A similar point of view in 2019 was voiced by the head of the regulator Jay Clayton. He motivated his position by the fact that cryptocurrencies are able to replace national currencies like the dollar, euro or yen. Such a product cannot be definitely classified as securities, since in this case it plays the role of a medium of exchange.
According to Decrypt journalists , Binance faced negative attitudes not only from American financial regulators. Active criticism of the company’s activities is conducted in the UK, Japan, Italy, Singapore, the Netherlands and several other countries.
Insider trading, in the case of Binance, could mean that exchange employees placed buy / sell orders for the coin, taking into account the information about the order flow of their clients and a greater understanding of the future movement of the asset price. Artificial market manipulation can also take place here, given the fact that Binance is the first exchange in the industry in terms of daily transaction volume. However, there are no details of what is happening yet, in addition, it turned out to be learned about what is happening thanks to the Bloomberg report .
Note that representatives of the trading platform reject any insider trading accusations. At the request of journalists about this, the experts of the exchange said that a special group would be created within it to «investigate the possible involvement of some employees in insider trading. «
A similar situation is observed on the leading NFT token trading platform called OpenSea. Last week, the head of the exchange’s new product development department, Nate Chastain, was accused of insider trading in unique tokens. It is assumed that he bought them with funds from a secret crypto wallet in advance. Then the purchased lot was placed on the main page of the platform, which attracted attention to it.

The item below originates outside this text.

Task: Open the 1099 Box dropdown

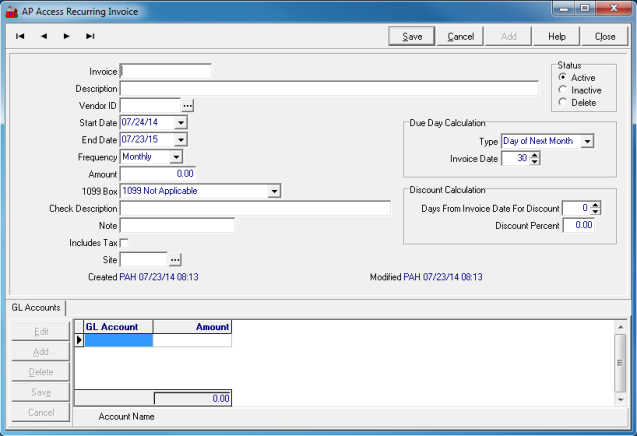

Thus, the employee earned on other users of the platform, using his power. Naturally, this approach can hardly be called fair.
At the same time, the amounts earned were not cosmic. As noted by Twitter user Ricefarmer in his investigation, Nate’s profit for his work “Spectrum Of A Ramenfication Theory” from the “Dailydust” collection was 1.25 ETH in 20 minutes. So he earned several thousand dollars.
Just 20 minutes later, Wallet B sells «Spectrum Of A Ramenfication Theory» for 1.5 Eth. a 1.25 Eth profit in just 20 minutes.
– ricefarmer.eth 🍚(@RiceFarmerNFT) September 15, 2021
Representatives of OpenSea in the company’s official blog stated that they «know about the fact of insider trading», but did not name the specific names of the suspects. It is reported that an investigation will be conducted inside OpenSea for manipulation in the auction, and the author of the operations has already quit. For an added layer of security, exchange management has now banned employees from buying and selling NFTs from collections advertised by the company. Accordingly, they can still purchase simply world-famous tokens like Cryptopunks.
We believe that the situation is unlikely to end tragically for Binance. Most likely, the matter will get by with layoffs – as happened with the example of OpenSea. Although this is another signal for users of such platforms, who need to be careful. It is possible that the cost of the purchased NFT token is artificially inflated, and some cunning trader did it.